Sean P. Rogan departed the band in 2009. After Rogan's departure Suburban Legends' Brian Klemm filled in as touring guitarist through 2010. Then in 2011, Nick Pantazi from the seminal Boston ska band Big Lick joined Big D on Guitar, until leaving in 2013 and was replaced by Alex Stern of Boston band The Pomps. Chris Lucca of Suburban Legends joined the band on trumpet around this time, but also left the band in 2013. His role was temporarily filled by Billy Kottage, who joined Reel Big Fish shortly after his tenure with Big D. Billy Kottage was later replaced by Logan La Barbera, who has remained with the band since.

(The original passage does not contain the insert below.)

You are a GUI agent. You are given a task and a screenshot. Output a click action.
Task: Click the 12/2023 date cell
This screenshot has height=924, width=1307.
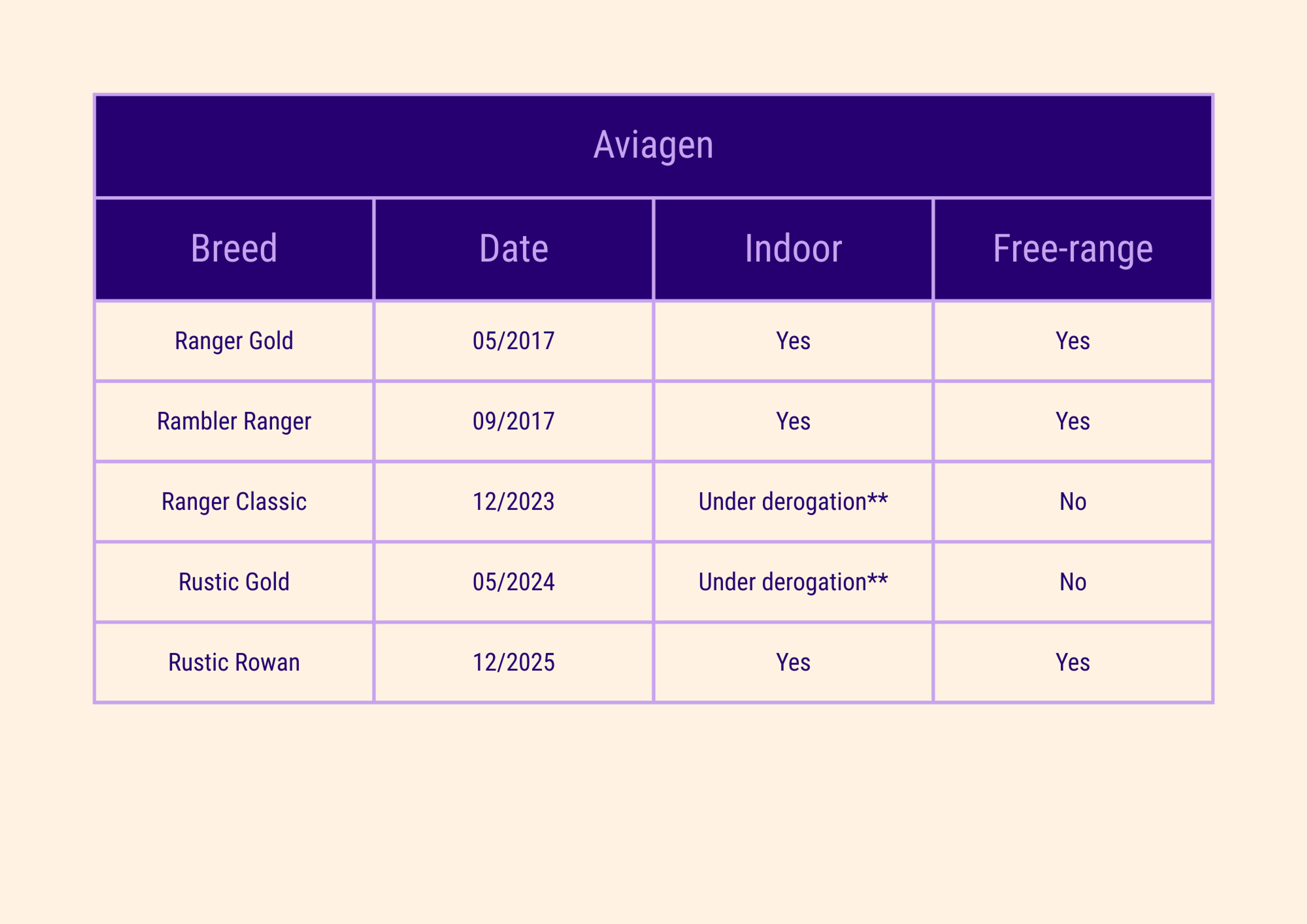[514, 502]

On June 25, 2010, Big D played the Carson, California stop on Warped Tour. This was the only stop on the tour the band would go on to play that year. In an interview done on the same day for thepunksite.com, McWane stated that the band is set to release their next studio album entitled, "The Damned, The Dumb and the Delirious" in 2011. On January 5, 2011, the band announced on their Facebook page they would be playing the entire 2011 Vans Warped Tour.

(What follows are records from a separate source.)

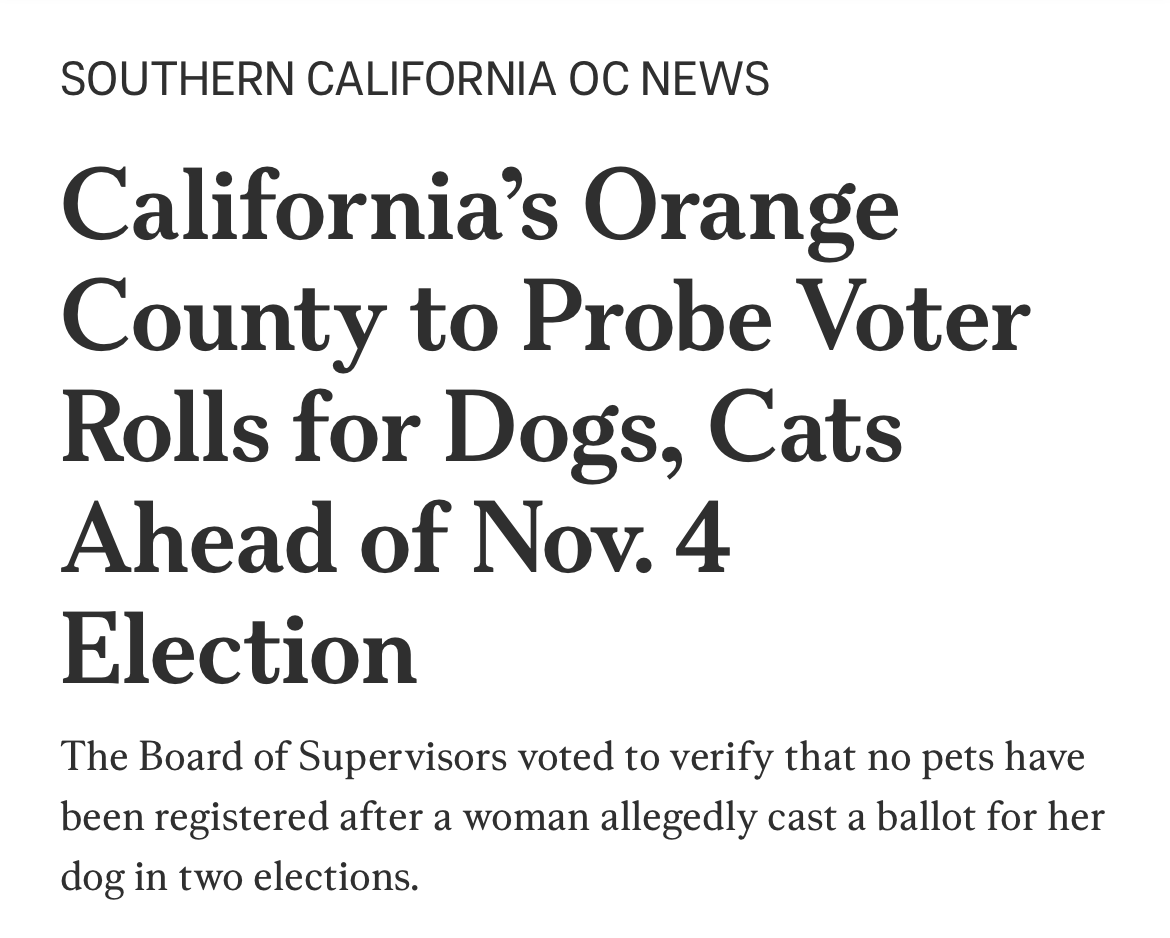Click "The Board of Supervisors" in summary

coord(284,757)
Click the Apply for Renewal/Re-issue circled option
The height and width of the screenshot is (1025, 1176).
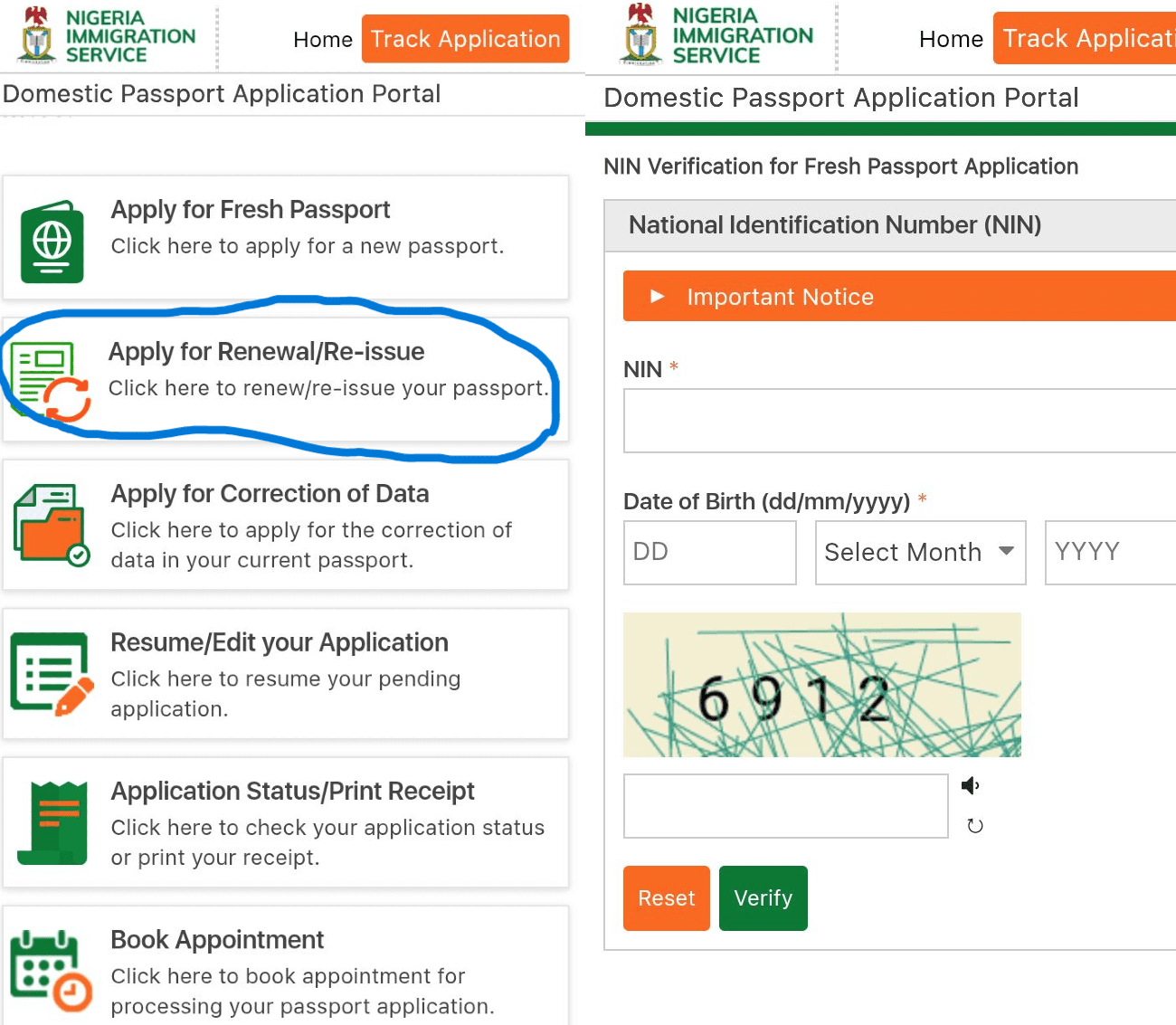pos(280,380)
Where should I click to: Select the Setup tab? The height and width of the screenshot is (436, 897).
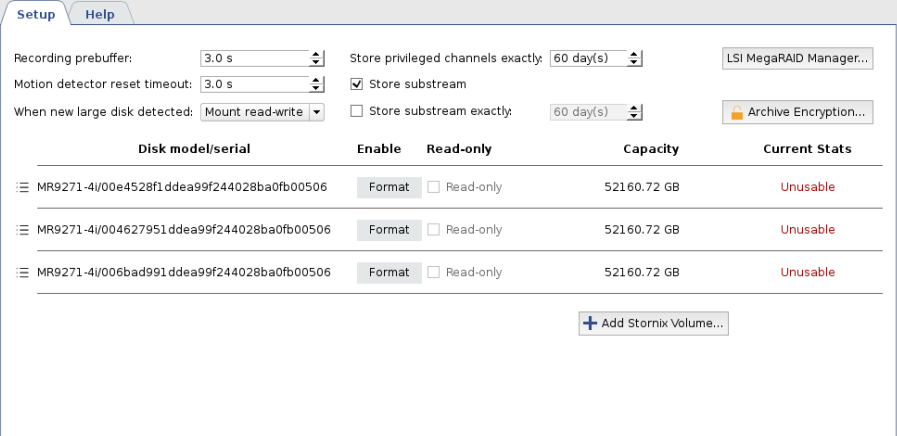click(x=36, y=14)
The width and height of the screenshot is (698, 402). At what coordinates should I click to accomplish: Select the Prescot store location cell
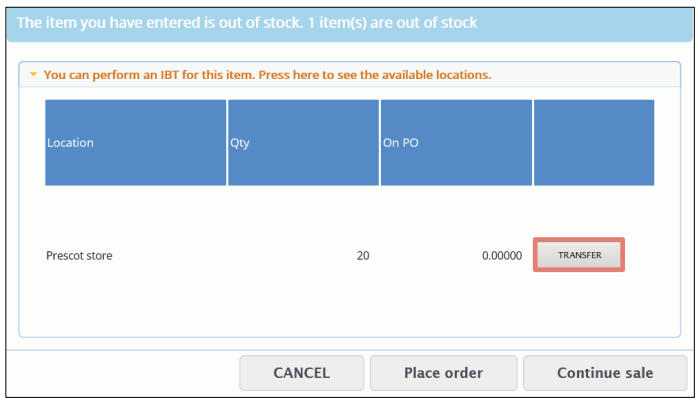coord(79,256)
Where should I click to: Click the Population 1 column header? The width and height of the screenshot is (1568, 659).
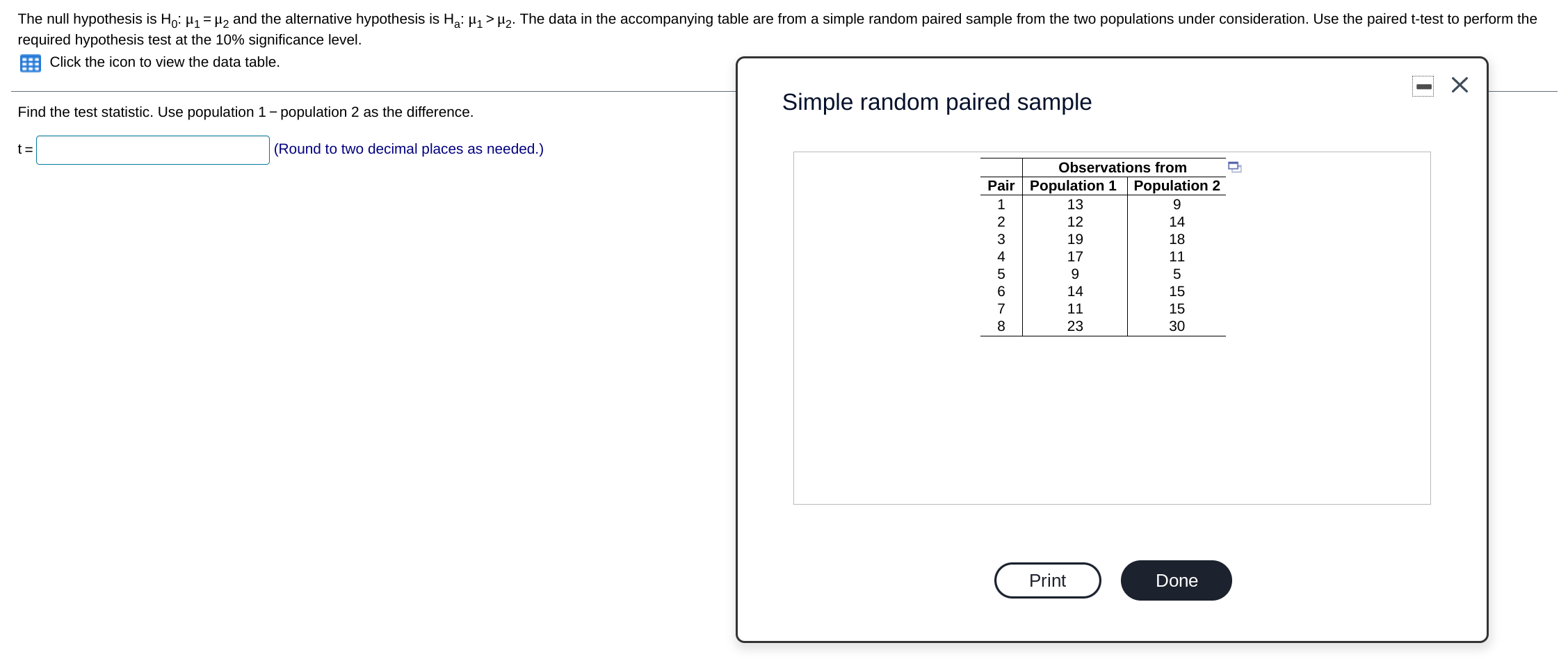click(x=1073, y=186)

In late November 2011, the band announced they were cancelling the remainder of their European tour in support of for the Damned, following lead singer Dave McWane's diagnosis with thyroid cancer. After surgery and radiation, McWane was declared cancer free, and the band went back on tour in April 2012.

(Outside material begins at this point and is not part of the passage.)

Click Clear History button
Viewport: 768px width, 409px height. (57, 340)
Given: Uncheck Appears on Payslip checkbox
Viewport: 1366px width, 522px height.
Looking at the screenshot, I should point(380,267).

===Stomp / Stroll and Do Your Art (2013–present)===
In early February 2013, it was announced that the band's next release would be two separate records, one ska/punk album, and another reggae/stroll/dub record. Stomp and Stroll released on June 11, 2013. This album featured new guitarist Alex Stern, bassist Steve Foote, drummer Derek Davis, long-time saxophonist Ryan O'Connor, former trumpeter Dan Stoppelman, former trombonist Paul Cuttler, former vocalist and trombonist Marc Flynn, Logan La Barbera on Trombone, among others. Shortly after this release, Steve Foote was replaced by bassist Ben Basile, leaving vocalist David McWane as the only remaining original Big D member.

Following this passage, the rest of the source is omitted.